Slashdot Mirror

← Back to Stories (view on slashdot.org)

New Hack Exploits Common Programming Error

Posted by ScuttleMonkey on from the gibson-unavailable-for-comment dept.

buzzardsbay writes "TechTarget's security editor, Dennis Fisher is reporting that researchers at Watchfire Inc. have discovered a reliable method for exploiting a common programming error, which until now had been considered simply a quality problem and not a security vulnerability. According to the article, the researchers stumbled upon the method for remotely exploiting dangling pointers by chance while they were running the company's AppScan software against a Web server. The good folks at Watchfire will detail the technique in a presentation at the Black Hat Briefings in Las Vegas in August, Fisher writes."

4 of 255 comments (clear)

  1. Re:That's nice and everything but.... by TheRaven64 · · Score: 4, Informative

    The OS has very little to do with it. It's the hardware, specifically the MMU, which will do this checking. If you are using something like OpenBSD, then it will not let a page be both executable and writeable at the same time, but that requires doing some messy things with segments on x86 (unless you have a new chip with page-level execute permissions). On most x86 hardware, if memory is readable, it is executable, and anything you allocate with malloc() and friends will have read/write/execute permissions.

    --
    I am TheRaven on Soylent News
  2. Re:Why are we still dealing with this? by 140Mandak262Jamuna · · Score: 4, Informative
    Why can't the other 95% of the programmers out there do the same thing?

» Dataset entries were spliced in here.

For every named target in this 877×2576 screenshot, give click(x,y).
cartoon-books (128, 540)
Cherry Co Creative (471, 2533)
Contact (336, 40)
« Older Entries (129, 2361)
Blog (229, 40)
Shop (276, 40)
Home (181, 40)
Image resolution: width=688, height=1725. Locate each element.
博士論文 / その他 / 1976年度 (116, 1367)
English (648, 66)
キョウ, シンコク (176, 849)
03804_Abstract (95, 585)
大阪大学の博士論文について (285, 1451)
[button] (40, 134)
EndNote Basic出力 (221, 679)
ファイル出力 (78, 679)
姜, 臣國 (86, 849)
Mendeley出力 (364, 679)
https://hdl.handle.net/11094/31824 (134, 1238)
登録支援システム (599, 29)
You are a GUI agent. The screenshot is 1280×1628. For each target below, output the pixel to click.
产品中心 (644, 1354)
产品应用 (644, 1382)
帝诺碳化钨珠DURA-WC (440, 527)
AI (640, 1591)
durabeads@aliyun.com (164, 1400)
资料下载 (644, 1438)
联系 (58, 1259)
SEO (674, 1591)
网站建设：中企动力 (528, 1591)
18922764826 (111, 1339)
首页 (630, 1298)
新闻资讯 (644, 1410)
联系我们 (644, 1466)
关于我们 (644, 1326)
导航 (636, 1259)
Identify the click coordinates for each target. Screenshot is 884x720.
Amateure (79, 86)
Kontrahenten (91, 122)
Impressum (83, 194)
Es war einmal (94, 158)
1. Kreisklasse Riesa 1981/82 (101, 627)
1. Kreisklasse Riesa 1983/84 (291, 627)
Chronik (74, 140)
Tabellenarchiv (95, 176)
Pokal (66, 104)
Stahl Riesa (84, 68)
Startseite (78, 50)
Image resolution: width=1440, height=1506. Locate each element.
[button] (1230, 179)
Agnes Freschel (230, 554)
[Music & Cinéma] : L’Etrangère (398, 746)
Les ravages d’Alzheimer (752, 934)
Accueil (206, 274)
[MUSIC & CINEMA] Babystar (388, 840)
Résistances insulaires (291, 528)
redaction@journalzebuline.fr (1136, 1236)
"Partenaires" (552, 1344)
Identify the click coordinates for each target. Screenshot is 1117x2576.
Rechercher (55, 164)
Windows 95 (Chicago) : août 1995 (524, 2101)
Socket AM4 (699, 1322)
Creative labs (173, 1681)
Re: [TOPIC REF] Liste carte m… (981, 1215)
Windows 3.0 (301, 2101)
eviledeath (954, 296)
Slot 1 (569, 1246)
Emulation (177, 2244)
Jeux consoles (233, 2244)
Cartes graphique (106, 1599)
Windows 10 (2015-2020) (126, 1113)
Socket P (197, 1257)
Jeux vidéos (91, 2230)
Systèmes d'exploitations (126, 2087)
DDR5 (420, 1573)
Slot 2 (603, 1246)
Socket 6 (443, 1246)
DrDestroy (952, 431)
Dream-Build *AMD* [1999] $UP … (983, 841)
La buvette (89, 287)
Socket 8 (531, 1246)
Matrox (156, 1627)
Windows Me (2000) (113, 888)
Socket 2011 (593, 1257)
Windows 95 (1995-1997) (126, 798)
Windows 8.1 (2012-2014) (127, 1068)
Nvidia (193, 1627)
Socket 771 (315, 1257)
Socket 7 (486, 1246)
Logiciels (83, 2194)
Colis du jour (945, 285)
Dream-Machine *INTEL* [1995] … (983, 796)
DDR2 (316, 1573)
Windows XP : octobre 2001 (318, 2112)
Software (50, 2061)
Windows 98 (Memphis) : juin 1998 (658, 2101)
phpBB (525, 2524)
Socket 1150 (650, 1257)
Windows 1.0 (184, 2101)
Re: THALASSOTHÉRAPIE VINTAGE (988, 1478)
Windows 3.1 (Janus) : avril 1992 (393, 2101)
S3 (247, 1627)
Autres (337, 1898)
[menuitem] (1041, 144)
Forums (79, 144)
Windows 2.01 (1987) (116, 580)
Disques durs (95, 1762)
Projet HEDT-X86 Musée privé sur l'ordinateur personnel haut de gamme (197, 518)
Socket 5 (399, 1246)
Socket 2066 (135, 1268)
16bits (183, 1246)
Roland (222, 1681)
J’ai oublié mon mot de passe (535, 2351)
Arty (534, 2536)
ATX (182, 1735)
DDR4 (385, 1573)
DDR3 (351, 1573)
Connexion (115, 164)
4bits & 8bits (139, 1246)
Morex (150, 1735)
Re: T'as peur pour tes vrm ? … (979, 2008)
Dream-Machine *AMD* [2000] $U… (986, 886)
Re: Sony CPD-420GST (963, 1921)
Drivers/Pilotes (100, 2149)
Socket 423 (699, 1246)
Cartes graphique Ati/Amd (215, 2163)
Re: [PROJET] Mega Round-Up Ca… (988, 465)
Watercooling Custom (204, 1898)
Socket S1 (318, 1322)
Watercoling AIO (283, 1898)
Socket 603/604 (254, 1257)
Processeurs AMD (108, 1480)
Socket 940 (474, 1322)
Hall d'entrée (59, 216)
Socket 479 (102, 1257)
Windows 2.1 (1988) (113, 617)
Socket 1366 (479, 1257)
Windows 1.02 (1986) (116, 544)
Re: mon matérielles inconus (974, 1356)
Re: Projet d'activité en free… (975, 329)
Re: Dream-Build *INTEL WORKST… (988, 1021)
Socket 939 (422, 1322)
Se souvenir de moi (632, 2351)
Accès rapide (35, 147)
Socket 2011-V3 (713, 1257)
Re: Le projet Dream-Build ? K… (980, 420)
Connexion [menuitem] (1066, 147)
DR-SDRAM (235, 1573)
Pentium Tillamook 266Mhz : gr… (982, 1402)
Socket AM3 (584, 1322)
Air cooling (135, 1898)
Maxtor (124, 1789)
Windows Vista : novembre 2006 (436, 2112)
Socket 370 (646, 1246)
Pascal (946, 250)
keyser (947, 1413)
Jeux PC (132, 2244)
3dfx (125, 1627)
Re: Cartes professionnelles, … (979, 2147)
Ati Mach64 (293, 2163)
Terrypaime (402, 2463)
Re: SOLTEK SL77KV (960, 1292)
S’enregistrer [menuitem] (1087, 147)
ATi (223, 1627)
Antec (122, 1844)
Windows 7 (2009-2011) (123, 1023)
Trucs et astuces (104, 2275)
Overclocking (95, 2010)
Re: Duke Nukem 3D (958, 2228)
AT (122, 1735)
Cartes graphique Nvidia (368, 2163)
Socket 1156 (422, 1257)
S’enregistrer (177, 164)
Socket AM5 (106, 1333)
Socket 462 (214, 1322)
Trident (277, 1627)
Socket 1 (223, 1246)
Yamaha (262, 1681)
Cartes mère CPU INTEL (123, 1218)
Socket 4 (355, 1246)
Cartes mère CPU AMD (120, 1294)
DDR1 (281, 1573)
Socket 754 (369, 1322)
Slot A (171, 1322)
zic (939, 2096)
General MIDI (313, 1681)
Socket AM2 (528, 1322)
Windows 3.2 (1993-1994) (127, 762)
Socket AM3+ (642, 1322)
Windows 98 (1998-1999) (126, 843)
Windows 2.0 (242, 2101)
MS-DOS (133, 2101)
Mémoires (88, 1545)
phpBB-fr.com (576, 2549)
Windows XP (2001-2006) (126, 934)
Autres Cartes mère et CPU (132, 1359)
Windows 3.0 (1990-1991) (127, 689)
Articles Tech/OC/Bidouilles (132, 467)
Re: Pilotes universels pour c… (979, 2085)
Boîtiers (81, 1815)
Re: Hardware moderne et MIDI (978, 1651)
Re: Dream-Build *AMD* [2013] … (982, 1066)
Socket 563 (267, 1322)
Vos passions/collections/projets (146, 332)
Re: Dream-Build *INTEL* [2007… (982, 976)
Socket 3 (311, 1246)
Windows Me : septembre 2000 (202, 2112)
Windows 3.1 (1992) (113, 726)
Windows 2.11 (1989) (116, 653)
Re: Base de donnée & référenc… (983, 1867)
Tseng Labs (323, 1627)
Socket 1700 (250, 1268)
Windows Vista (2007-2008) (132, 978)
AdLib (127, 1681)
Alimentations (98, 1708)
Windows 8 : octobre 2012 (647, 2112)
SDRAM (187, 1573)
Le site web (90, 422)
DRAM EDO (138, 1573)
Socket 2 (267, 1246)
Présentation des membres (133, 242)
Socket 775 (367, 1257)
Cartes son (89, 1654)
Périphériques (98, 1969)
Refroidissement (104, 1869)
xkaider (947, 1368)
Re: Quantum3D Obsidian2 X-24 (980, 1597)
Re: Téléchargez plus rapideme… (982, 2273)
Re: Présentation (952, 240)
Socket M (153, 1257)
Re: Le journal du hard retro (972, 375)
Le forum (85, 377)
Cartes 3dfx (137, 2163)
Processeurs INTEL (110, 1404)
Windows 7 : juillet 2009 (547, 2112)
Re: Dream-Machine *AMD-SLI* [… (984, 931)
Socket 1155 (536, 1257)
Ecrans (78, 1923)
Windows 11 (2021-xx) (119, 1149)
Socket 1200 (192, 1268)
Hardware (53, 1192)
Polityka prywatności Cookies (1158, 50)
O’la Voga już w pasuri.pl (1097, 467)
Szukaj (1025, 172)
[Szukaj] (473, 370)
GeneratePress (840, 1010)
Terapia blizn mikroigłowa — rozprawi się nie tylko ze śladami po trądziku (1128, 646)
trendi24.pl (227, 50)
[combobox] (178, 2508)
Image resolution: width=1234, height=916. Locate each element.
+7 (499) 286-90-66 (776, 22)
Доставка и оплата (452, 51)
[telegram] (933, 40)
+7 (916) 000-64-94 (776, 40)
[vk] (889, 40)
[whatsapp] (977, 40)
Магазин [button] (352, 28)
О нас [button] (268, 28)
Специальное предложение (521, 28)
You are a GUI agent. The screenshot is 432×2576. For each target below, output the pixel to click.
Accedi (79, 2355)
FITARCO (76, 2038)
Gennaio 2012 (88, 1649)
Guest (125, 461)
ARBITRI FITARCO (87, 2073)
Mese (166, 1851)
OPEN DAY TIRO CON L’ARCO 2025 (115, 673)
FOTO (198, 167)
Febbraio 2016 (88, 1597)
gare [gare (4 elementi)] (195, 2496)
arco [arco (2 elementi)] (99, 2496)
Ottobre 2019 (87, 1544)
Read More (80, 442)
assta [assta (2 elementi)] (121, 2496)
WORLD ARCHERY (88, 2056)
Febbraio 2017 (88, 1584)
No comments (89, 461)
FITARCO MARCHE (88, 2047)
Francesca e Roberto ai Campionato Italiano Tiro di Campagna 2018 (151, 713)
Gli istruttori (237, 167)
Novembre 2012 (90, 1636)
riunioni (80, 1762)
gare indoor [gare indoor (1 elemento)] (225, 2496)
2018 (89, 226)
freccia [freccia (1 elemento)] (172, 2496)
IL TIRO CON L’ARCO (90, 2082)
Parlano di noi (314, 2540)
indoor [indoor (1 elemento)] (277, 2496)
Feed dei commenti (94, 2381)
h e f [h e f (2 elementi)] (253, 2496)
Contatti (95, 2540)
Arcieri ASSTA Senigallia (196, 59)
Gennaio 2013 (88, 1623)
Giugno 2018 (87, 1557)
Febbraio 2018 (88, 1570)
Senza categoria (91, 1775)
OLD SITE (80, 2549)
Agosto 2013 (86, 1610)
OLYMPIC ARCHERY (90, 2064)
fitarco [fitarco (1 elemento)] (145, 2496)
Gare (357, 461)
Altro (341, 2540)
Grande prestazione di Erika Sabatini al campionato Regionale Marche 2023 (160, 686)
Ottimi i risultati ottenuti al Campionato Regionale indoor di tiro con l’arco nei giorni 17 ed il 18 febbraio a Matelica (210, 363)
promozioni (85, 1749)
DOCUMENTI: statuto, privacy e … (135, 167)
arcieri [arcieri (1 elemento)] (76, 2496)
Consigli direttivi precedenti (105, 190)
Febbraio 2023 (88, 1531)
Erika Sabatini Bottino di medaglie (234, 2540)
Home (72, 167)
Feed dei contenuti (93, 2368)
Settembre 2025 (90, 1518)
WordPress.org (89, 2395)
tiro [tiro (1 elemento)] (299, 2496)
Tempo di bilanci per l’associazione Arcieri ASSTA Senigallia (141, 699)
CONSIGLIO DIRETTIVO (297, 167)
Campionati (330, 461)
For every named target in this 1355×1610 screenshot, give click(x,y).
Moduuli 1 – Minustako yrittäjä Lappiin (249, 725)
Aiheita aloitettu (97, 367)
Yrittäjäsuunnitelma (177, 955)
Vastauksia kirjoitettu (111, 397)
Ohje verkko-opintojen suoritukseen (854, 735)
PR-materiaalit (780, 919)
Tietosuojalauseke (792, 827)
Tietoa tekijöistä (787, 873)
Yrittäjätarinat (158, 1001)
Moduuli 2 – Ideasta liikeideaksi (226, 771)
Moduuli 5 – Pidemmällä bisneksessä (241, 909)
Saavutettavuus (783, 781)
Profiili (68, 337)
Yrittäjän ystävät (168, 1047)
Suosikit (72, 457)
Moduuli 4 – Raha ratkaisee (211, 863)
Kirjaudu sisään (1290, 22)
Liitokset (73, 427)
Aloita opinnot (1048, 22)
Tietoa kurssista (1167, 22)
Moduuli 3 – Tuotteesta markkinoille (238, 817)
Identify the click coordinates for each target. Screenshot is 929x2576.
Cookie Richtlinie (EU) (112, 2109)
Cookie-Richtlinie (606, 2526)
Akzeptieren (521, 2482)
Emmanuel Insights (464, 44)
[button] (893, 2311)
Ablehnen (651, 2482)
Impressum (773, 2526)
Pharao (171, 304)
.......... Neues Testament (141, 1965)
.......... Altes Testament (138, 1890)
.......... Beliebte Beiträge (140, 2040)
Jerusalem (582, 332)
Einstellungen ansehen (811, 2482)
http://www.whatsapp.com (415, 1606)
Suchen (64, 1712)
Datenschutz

    Because the other 95% saw that you take too long to write code and your code executes too slowly and you are going to be fired because of it.

    --
    sed -e 's/Chuck Norris/Rajnikant/g' joke > fact
  3. Re:That's nice and everything but.... by TropicalCoder · · Score: 4, Informative

    Now, however, they can change the value of the dangling pointer and when IIS does the jump this time, it executes their exploit code instead.

    They are not saying they "change the value of the dangling pointer".

    From the FA: "The problem before was, you had to override the exact location that the pointer was pointing to. It was considered impossible. But we discovered a way... The long and short of it is, if you can determine the value of the pointer, it's game over."

    There are theoretically two ways to exploit a dangling pointer - change the address that it points to (which they don't do), or discover the address it is pointing to, and put some code there (considered impossible). Most likely, it is pointing to memory space within the program that once held valid executable code. They say this "was considered impossible, but we discovered a way". So I suspect they just stuck a jump instruction at the location the pointer was pointing to instead of trying to cram executable code into an unknown sized space. The jump would of course be to some space they allocated, with a known size, big enough to hold their exploit. Determining the value of the dangling pointer would be easy enough - you would get a message when it crashed that the app tried to access invalid memory at addr: 0x????????. Just stick a jump at that location - then get a big warm hug from Microsoft when you show them how you did it.

  4. Not news for Mozilla by jesser · · Score: 4, Informative

    Mozilla has considered dangling pointer use to be "probably exploitable to run arbitrary code" for a long time. I even blogged about that fact, describing what types of dangling point use are most likely to be exploitable. If other software companies refuse to prioritize those bugs until the reporter supplies a demonstration exploit that launches calc.exe or Calculator.app, they've been asking for trouble for years.

    --
    The shareholder is always right.